* _WHAT IS REQUIRED_
Update the stretch from the line containing "The width and" through the line containing "Screen dimensions: 883x759 click(x=48, y=569)" by swapping "avatar" for "profile picture" and keeping everything else the same. Leave the pictures out of your answer.

* _ROWS_
------------------------
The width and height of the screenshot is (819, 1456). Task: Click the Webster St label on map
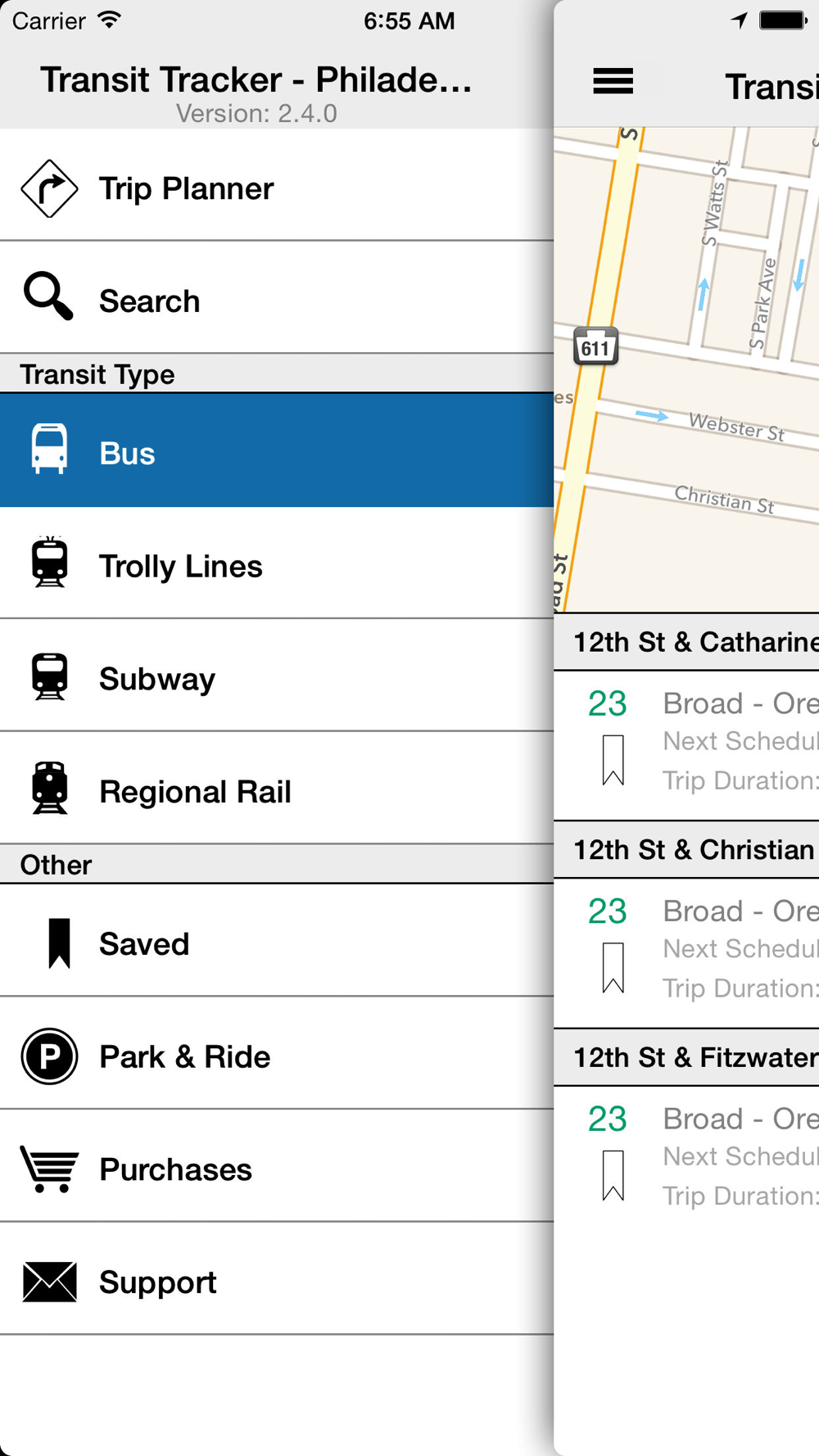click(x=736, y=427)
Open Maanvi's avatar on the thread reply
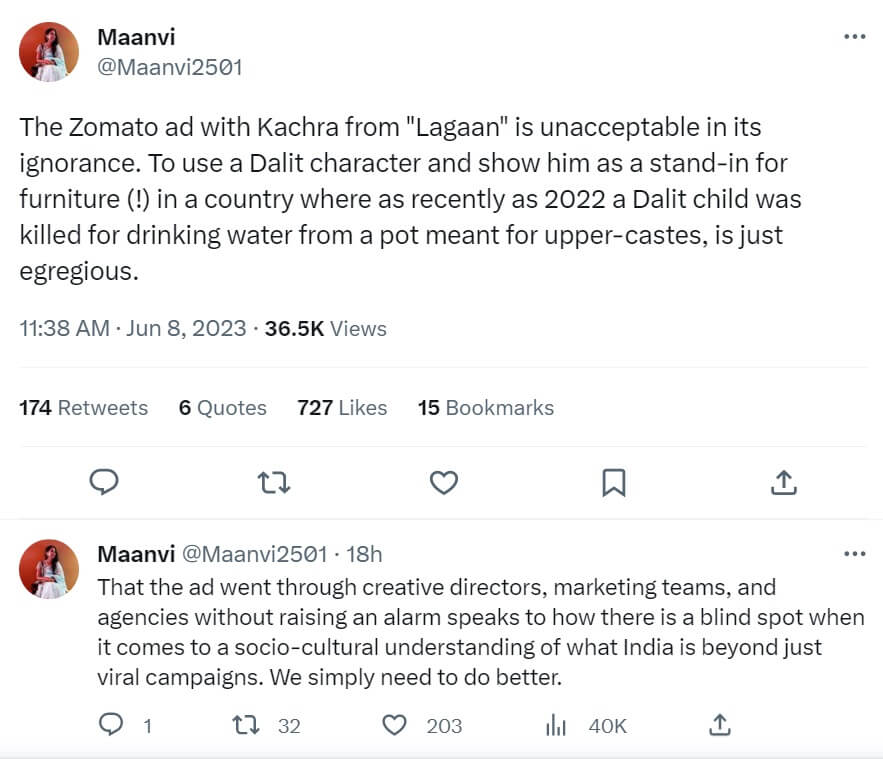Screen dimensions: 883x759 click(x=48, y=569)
------------------------
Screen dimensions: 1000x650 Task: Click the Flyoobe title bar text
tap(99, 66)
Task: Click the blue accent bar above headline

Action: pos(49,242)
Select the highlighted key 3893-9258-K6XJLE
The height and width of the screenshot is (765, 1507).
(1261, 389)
------------------------
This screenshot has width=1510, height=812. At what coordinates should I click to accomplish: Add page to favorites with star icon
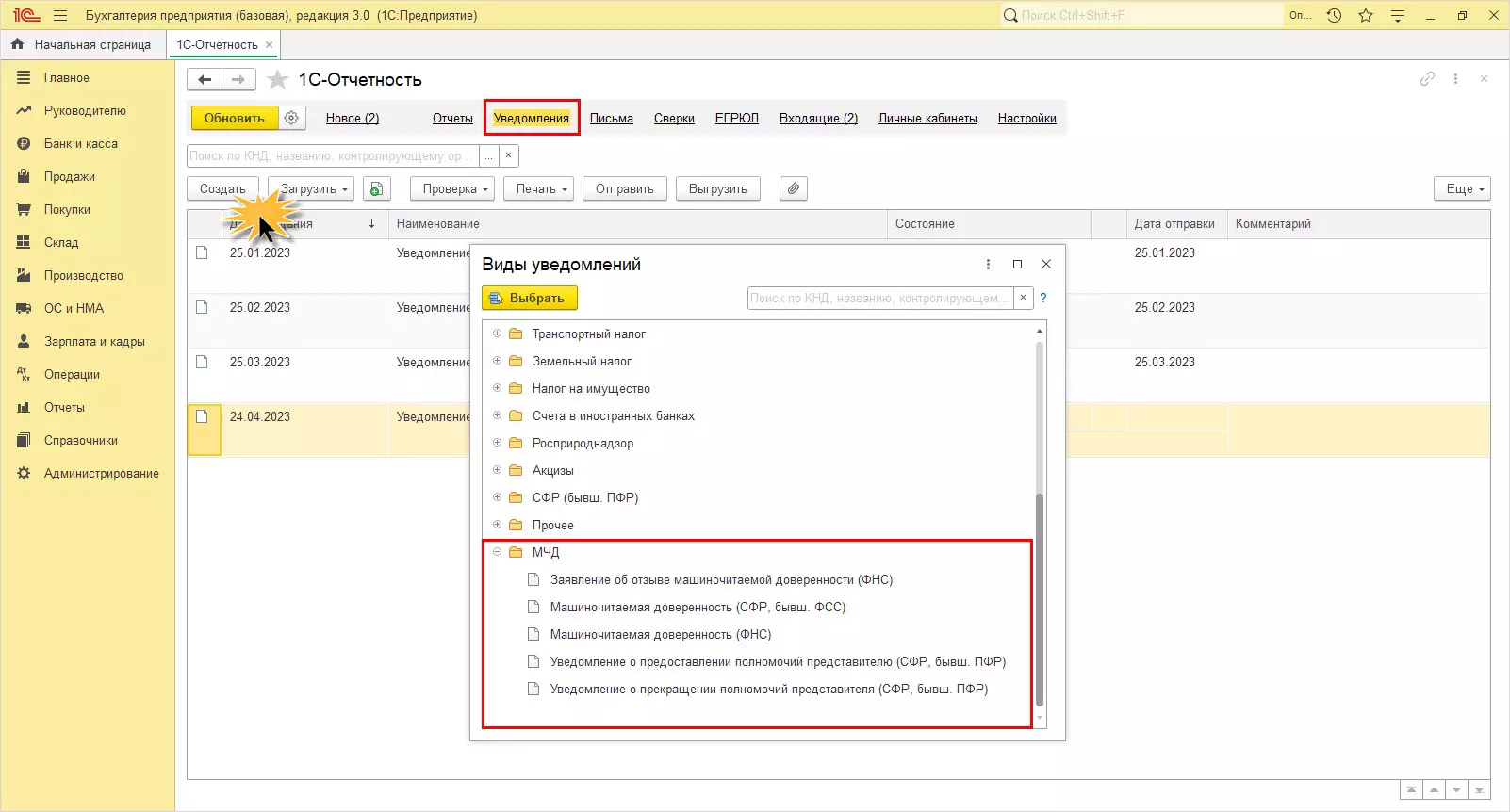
------------------------
* _WORKED SOLUTION_
The width and height of the screenshot is (819, 1456). Task: Click the Webster St label on map
click(x=736, y=427)
Open Maanvi's profile picture on the thread reply
Screen dimensions: 883x759 click(x=48, y=569)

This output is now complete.